Calendário Feminista – 01/05 Maio Laranja – Combate à Exploração e Abuso Sexual Infantil

O Maio Laranja surgiu como uma mobilização nacional voltada à conscientização e ao enfrentamento da violência sexual contra crianças e adolescentes no Brasil. Sua origem está diretamente relacionada ao Caso Araceli, um episódio que chocou o país e evidenciou a necessidade de dar visibilidade a esse tipo de violência. Em memória desse caso, foi instituído o dia 18 de maio como o Dia Nacional de Combate ao Abuso e à Exploração Sexual de Crianças e Adolescentes, por meio da Lei nº 9.970, de 17 de maio de 2000. Desde então, a data se consolidou como um marco anual de mobilização social, dando origem ao Maio Laranja, que reúne ações de conscientização, prevenção e promoção da proteção integral de crianças e adolescentes em todo o país.

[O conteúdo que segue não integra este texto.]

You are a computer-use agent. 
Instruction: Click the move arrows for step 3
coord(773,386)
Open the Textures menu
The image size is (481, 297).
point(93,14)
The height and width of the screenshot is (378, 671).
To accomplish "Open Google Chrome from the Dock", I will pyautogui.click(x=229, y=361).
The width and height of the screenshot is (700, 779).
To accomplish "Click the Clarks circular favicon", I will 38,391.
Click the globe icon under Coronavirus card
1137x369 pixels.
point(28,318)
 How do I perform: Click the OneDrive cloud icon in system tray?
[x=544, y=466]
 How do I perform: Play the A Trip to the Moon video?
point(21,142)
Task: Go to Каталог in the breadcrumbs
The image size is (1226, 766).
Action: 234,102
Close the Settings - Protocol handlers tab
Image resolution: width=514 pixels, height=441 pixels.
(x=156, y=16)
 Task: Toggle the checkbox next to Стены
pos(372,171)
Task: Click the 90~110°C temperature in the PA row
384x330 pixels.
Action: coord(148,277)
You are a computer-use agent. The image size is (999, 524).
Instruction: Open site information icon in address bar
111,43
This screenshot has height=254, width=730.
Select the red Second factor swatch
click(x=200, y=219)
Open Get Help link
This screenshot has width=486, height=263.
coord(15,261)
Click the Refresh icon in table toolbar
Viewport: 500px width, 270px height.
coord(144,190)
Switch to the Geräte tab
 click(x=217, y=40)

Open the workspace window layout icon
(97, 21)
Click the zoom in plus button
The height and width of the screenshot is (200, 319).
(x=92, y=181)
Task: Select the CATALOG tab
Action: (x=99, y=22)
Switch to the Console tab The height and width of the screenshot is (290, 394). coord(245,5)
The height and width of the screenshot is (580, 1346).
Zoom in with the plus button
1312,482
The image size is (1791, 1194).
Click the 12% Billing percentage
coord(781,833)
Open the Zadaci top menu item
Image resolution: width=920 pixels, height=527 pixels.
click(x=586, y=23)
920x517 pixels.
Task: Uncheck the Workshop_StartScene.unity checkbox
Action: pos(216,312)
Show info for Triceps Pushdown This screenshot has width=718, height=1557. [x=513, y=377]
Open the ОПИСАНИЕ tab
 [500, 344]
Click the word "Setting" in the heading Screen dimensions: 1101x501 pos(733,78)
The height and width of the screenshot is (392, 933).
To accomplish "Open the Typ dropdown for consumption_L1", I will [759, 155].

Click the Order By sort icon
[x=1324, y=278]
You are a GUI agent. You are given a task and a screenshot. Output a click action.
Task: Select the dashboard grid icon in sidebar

Mais do que lembrar uma data, esse momento nos provoca a pensar sobre como essa violência se manifesta no cotidiano — muitas vezes de forma silenciosa, disfarçada ou até naturalizada. Nem sempre ela aparece de maneira explícita. Em muitos casos, está presente em situações de constrangimento, exposição, sexualização precoce ou em falas e comportamentos que desrespeitam limites.

Essas experiências deixam marcas. Afetam a forma como crianças e adolescentes se percebem, se relacionam e se posicionam no mundo. Por isso, falar sobre o tema é fundamental. O silêncio, muitas vezes, é o que mantém a violência acontecendo.

A escola, a família e a sociedade como um todo têm um papel importante nesse processo. Criar espaços de escuta, diálogo e orientação pode fazer a diferença. Isso envolve não apenas identificar situações de risco, mas também promover respeito, cuidado e consciência desde cedo.

Outro ponto essencial é entender que a responsabilidade pela proteção não deve recair apenas sobre a vítima. É preciso construir uma cultura que responsabilize comportamentos violentos e que valorize relações mais saudáveis e seguras.

Falar sobre o Maio Laranja, portanto, não é apenas reforçar uma campanha. É assumir um compromisso ético e político com a proteção integral de crianças e adolescentes. É reconhecer que o silêncio também é uma forma de violência e que a prevenção começa na forma como educamos, escutamos e nos posicionamos diante dessas realidades.

Mais do que denunciar, é preciso transformar práticas, consciências e responsabilidades.

Por Patrícia Ferreira de Mello Oreques – Graduada em Pedagogia e mestranda de Políticas Sociais e Direitos Humanos da UCPel.